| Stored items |
- Opening Delimiter -

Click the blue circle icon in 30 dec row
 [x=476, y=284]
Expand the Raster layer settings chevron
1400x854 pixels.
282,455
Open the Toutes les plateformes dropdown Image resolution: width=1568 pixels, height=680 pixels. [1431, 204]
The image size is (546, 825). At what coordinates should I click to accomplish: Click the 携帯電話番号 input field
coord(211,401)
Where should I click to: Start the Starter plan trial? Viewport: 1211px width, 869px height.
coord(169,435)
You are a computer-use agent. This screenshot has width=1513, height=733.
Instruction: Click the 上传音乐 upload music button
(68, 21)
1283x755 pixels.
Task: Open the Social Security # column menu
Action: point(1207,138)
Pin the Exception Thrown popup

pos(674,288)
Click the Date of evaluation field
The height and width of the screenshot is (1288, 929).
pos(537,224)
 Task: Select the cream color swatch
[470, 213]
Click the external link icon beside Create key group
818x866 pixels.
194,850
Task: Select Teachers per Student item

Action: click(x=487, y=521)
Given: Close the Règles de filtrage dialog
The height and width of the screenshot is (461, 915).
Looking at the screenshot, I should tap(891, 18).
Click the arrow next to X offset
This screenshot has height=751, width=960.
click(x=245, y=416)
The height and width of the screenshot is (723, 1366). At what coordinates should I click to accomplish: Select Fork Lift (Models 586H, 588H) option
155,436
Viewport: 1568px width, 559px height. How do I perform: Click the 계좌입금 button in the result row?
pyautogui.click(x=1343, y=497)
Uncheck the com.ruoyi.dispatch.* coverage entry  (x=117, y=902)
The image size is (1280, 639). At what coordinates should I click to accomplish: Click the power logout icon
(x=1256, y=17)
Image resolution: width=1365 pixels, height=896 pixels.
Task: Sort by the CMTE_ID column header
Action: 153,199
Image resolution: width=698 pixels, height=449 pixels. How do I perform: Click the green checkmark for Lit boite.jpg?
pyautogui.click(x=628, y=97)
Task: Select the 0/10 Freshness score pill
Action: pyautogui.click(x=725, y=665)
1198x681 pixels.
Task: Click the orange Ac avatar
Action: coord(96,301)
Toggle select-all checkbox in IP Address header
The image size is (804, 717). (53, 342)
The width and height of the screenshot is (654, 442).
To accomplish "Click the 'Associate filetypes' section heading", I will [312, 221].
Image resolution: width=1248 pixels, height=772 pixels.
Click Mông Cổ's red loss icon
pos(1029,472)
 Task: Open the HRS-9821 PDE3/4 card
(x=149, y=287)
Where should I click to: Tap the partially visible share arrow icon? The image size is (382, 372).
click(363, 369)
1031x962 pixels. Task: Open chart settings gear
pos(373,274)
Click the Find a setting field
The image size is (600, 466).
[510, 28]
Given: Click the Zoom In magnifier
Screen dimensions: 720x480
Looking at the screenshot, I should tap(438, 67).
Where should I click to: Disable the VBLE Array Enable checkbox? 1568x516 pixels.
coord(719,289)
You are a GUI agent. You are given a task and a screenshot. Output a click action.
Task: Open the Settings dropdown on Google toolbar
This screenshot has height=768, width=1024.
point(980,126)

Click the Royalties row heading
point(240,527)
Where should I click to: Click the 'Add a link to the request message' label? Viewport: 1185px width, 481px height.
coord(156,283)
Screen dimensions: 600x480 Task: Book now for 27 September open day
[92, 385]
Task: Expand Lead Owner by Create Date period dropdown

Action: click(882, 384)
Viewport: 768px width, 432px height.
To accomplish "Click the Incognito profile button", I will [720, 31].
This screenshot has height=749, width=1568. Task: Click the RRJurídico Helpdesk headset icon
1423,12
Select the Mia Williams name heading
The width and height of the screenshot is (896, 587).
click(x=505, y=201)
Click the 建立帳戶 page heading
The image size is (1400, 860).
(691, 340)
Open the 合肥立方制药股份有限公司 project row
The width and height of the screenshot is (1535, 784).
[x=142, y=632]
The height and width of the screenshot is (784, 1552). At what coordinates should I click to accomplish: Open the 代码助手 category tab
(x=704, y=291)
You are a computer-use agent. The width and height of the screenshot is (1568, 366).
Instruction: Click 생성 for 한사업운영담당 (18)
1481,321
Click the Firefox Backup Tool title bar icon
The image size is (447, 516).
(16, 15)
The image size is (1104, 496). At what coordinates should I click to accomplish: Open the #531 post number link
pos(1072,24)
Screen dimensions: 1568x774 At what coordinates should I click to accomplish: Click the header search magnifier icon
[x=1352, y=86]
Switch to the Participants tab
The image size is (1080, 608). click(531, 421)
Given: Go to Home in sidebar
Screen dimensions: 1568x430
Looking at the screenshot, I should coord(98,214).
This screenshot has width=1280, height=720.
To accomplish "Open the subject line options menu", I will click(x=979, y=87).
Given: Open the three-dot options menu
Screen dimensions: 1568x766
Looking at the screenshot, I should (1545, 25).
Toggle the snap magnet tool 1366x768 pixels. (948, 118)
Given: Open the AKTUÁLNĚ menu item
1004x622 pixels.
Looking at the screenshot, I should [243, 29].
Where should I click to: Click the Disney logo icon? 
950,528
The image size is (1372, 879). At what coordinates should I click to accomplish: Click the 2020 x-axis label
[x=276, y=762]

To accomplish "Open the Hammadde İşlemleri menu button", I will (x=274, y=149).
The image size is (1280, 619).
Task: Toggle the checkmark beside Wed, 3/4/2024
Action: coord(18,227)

- Closing Delimiter -

| Task brief |
Output the records above precisely.

| Written solution |
Click the blue circle icon in 30 dec row
 [x=476, y=284]
Expand the Raster layer settings chevron
1400x854 pixels.
282,455
Open the Toutes les plateformes dropdown Image resolution: width=1568 pixels, height=680 pixels. [1431, 204]
The image size is (546, 825). At what coordinates should I click to accomplish: Click the 携帯電話番号 input field
coord(211,401)
Where should I click to: Start the Starter plan trial? Viewport: 1211px width, 869px height.
coord(169,435)
You are a computer-use agent. This screenshot has width=1513, height=733.
Instruction: Click the 上传音乐 upload music button
(68, 21)
1283x755 pixels.
Task: Open the Social Security # column menu
Action: point(1207,138)
Pin the Exception Thrown popup

pos(674,288)
Click the Date of evaluation field
The height and width of the screenshot is (1288, 929).
pos(537,224)
 Task: Select the cream color swatch
[470, 213]
Click the external link icon beside Create key group
818x866 pixels.
194,850
Task: Select Teachers per Student item

Action: click(x=487, y=521)
Given: Close the Règles de filtrage dialog
The height and width of the screenshot is (461, 915).
Looking at the screenshot, I should tap(891, 18).
Click the arrow next to X offset
This screenshot has height=751, width=960.
click(x=245, y=416)
The height and width of the screenshot is (723, 1366). At what coordinates should I click to accomplish: Select Fork Lift (Models 586H, 588H) option
155,436
Viewport: 1568px width, 559px height. How do I perform: Click the 계좌입금 button in the result row?
pyautogui.click(x=1343, y=497)
Uncheck the com.ruoyi.dispatch.* coverage entry  (x=117, y=902)
The image size is (1280, 639). At what coordinates should I click to accomplish: Click the power logout icon
(x=1256, y=17)
Image resolution: width=1365 pixels, height=896 pixels.
Task: Sort by the CMTE_ID column header
Action: 153,199
Image resolution: width=698 pixels, height=449 pixels. How do I perform: Click the green checkmark for Lit boite.jpg?
pyautogui.click(x=628, y=97)
Task: Select the 0/10 Freshness score pill
Action: pyautogui.click(x=725, y=665)
1198x681 pixels.
Task: Click the orange Ac avatar
Action: coord(96,301)
Toggle select-all checkbox in IP Address header
The image size is (804, 717). (53, 342)
The width and height of the screenshot is (654, 442).
To accomplish "Click the 'Associate filetypes' section heading", I will [312, 221].
Image resolution: width=1248 pixels, height=772 pixels.
Click Mông Cổ's red loss icon
pos(1029,472)
 Task: Open the HRS-9821 PDE3/4 card
(x=149, y=287)
Where should I click to: Tap the partially visible share arrow icon? The image size is (382, 372).
click(363, 369)
1031x962 pixels. Task: Open chart settings gear
pos(373,274)
Click the Find a setting field
The image size is (600, 466).
[510, 28]
Given: Click the Zoom In magnifier
Screen dimensions: 720x480
Looking at the screenshot, I should tap(438, 67).
Where should I click to: Disable the VBLE Array Enable checkbox? 1568x516 pixels.
coord(719,289)
You are a GUI agent. You are given a task and a screenshot. Output a click action.
Task: Open the Settings dropdown on Google toolbar
This screenshot has height=768, width=1024.
point(980,126)

Click the Royalties row heading
point(240,527)
Where should I click to: Click the 'Add a link to the request message' label? Viewport: 1185px width, 481px height.
coord(156,283)
Screen dimensions: 600x480 Task: Book now for 27 September open day
[92, 385]
Task: Expand Lead Owner by Create Date period dropdown

Action: click(882, 384)
Viewport: 768px width, 432px height.
To accomplish "Click the Incognito profile button", I will [720, 31].
This screenshot has height=749, width=1568. Task: Click the RRJurídico Helpdesk headset icon
1423,12
Select the Mia Williams name heading
The width and height of the screenshot is (896, 587).
click(x=505, y=201)
Click the 建立帳戶 page heading
The image size is (1400, 860).
(691, 340)
Open the 合肥立方制药股份有限公司 project row
The width and height of the screenshot is (1535, 784).
[x=142, y=632]
The height and width of the screenshot is (784, 1552). At what coordinates should I click to accomplish: Open the 代码助手 category tab
(x=704, y=291)
You are a computer-use agent. The width and height of the screenshot is (1568, 366).
Instruction: Click 생성 for 한사업운영담당 (18)
1481,321
Click the Firefox Backup Tool title bar icon
The image size is (447, 516).
(16, 15)
The image size is (1104, 496). At what coordinates should I click to accomplish: Open the #531 post number link
pos(1072,24)
Screen dimensions: 1568x774 At what coordinates should I click to accomplish: Click the header search magnifier icon
[x=1352, y=86]
Switch to the Participants tab
The image size is (1080, 608). click(531, 421)
Given: Go to Home in sidebar
Screen dimensions: 1568x430
Looking at the screenshot, I should coord(98,214).
This screenshot has width=1280, height=720.
To accomplish "Open the subject line options menu", I will click(x=979, y=87).
Given: Open the three-dot options menu
Screen dimensions: 1568x766
Looking at the screenshot, I should (1545, 25).
Toggle the snap magnet tool 1366x768 pixels. (948, 118)
Given: Open the AKTUÁLNĚ menu item
1004x622 pixels.
Looking at the screenshot, I should [243, 29].
Where should I click to: Click the Disney logo icon? 
950,528
The image size is (1372, 879). At what coordinates should I click to accomplish: Click the 2020 x-axis label
[x=276, y=762]

To accomplish "Open the Hammadde İşlemleri menu button", I will (x=274, y=149).
The image size is (1280, 619).
Task: Toggle the checkmark beside Wed, 3/4/2024
Action: coord(18,227)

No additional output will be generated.